Sekar Kathiresan, MD, of Massachusetts General Hospital,
and colleagues sought to isolate the effects of “good” and “bad” cholesterol by studying people with genetic variations that predispose them to higher or lower HDL or LDL. As expected, people with naturally high LDL were more likely to have heart disease, and those lucky enough to have genes for lower LDL had lower risk.
The story was different for HDL, however. First, researchers
studied 116,000 people, looking for a single HDL-raising genetic variant seen in about 2.6% of the population. “We found absolutely no association between the HDL-boosting variant and risk for heart disease,” says Dr. Kathiresan. “That was very surprising to us.”
Next the scientists looked for heart benefits from a group of 14 genetic variants that also affect HDL levels, using data on 53,000 people. Again, they found no association between genetically higher HDL and lower heart disease.
Rather than protecting against heart disease, Dr. Kathiresan
suggests, HDL may simply be associated with other factors that do affect risk. That fits with the results of recent clinical trials of four drugs (torcetrapib, fenofibrate, niacin and dalcetrapib), which all increased HDL cholesterol but failed to reduce heart disease risk.
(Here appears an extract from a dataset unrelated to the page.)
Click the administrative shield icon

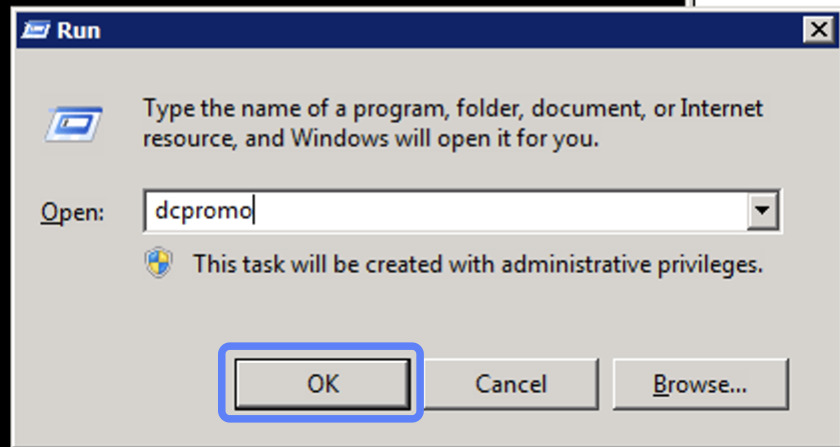(x=159, y=264)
Alice H. Lichtenstein, DSc, director of Tufts’ HNRCA Cardiovascular Nutrition Laboratory, comments, “HDL that circulates in plasma is made up of a variety of different types of particles. The relative amounts of each of the different types or sub-populations of particles may be a better predictor of heart disease risk than just total HDL cholesterol levels. These new findings mean we need to learn a little more about what genes, niacin and lifestyle modifications modify which types of HDL particles. The jury is still out on this topic.”